Is there a way to run multiple spark jobs in parallel using the same spark context in different threads ?

I tried using Vertx 3 but looks like each job is being queued up and launch sequentially.

How can I make it run simultaneously with same spark context ?

Here is my sample code:

 vertx.executeBlocking(future -> {
        DataFrame dataframe = sqlContext.sql(sql);

        Row[] result = dataframe.collect();
        System.out.println("Query result for " + sql);
        LOG.info("Query result for " + sql);

        if (result == null) {               
            LOG.info("No result!");
        } else {
            for (Row row : result) {                    
                LOG.info(":::" + row.toString());
            }
        }           
        future.complete(true);
    }, res -> {
        if (res.succeeded()){
            LOG.info("Query finished");
        }else{
            LOG.info("Query failed " + res.cause().getMessage());
            res.cause().printStackTrace();              
        }
    });
1
I am not familiar with Vertx, and I would simply use Scala futures, but otherwise it looks like a reasonable approach. My guess is that each job is taking all the resources on your cluster. Have you tried to reduce number of partitions? - zero323
Yes with future they will be scheduled in async mode, but they will compete for resources. If you only need to perform sql queries you can try thrift server that is multi-user - axlpado - Agile Lab
@zero323 Yeah you right, each job takes all the resources on my cluster since am running on a Standalone cluster.

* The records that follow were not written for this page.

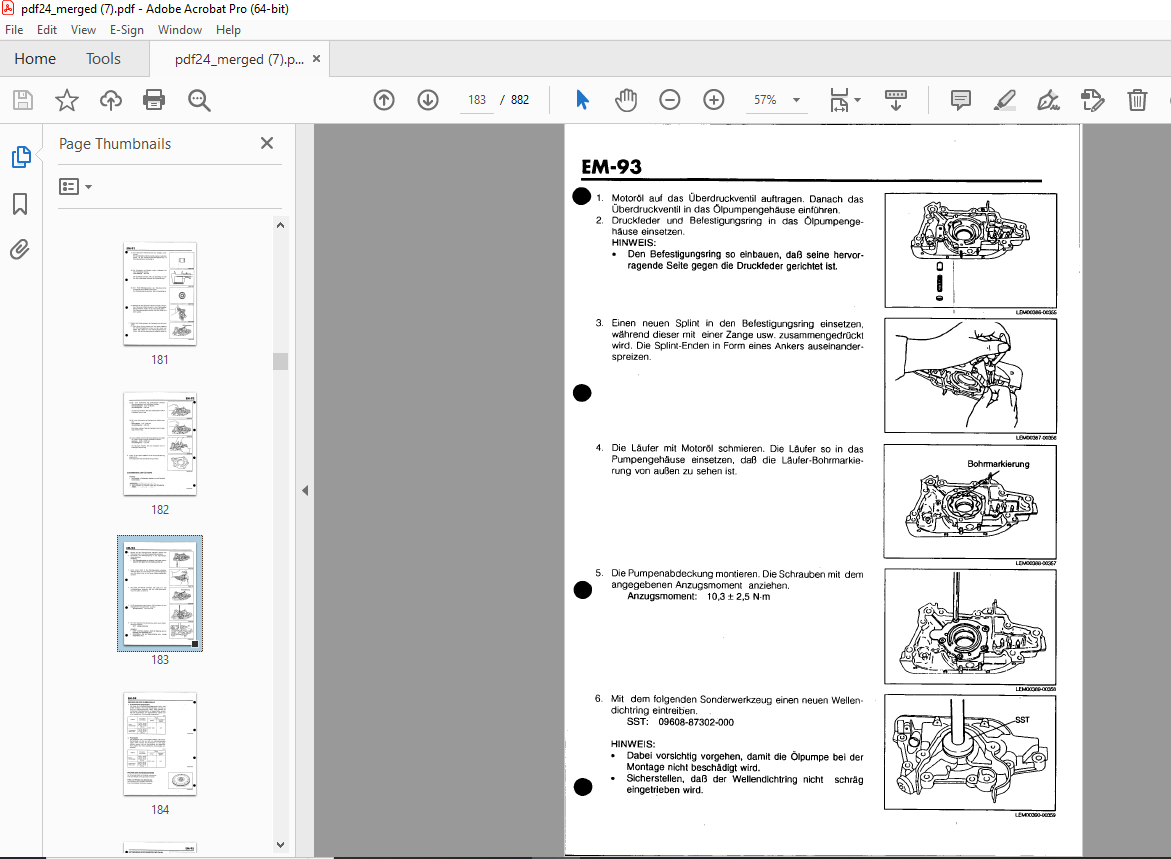
Task: Click the Print file icon
Action: coord(154,100)
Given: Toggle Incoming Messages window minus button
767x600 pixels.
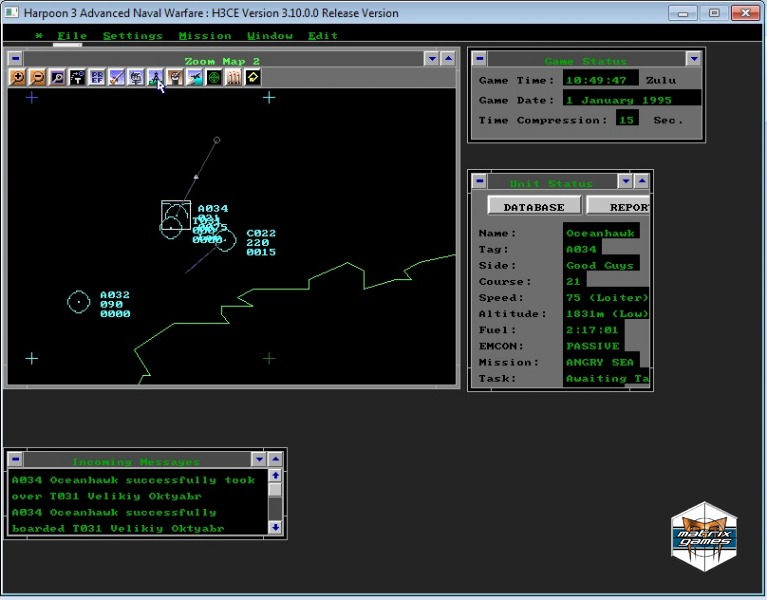Looking at the screenshot, I should coord(16,459).
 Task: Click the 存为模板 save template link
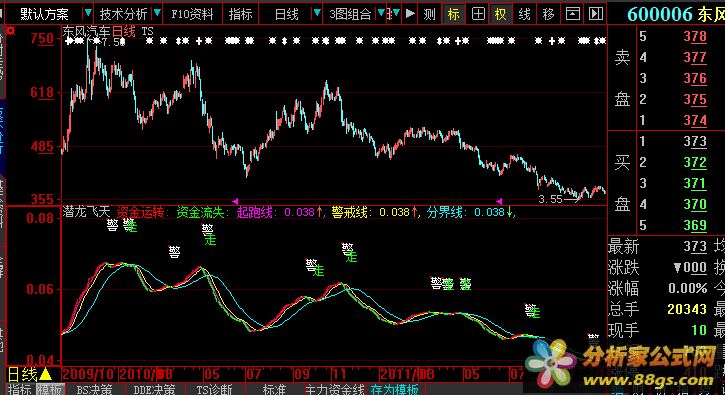[394, 389]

I will probably setup my Spark Cluster on Yarn, I may have a better resource scheduling to my jobs. - Adetiloye Philip Kehinde
@axlpado-AgileLab: I've never tried thrift server, just checking the documentation, it mentions Thrift JDBC/ODBC server. Am wondering if it works without JDBC stuff because am not connecting to a database. Will check it out - Adetiloye Philip Kehinde
@AdetiloyePhilipKehinde: I have the similar problem as yours. Are you able to get better results by using cluster on Yarn or Meso? - wdz

1 Answers

1
votes

How about using the AsyncRDDActions? I just tested and running two collectAsync are indeed run in parallel.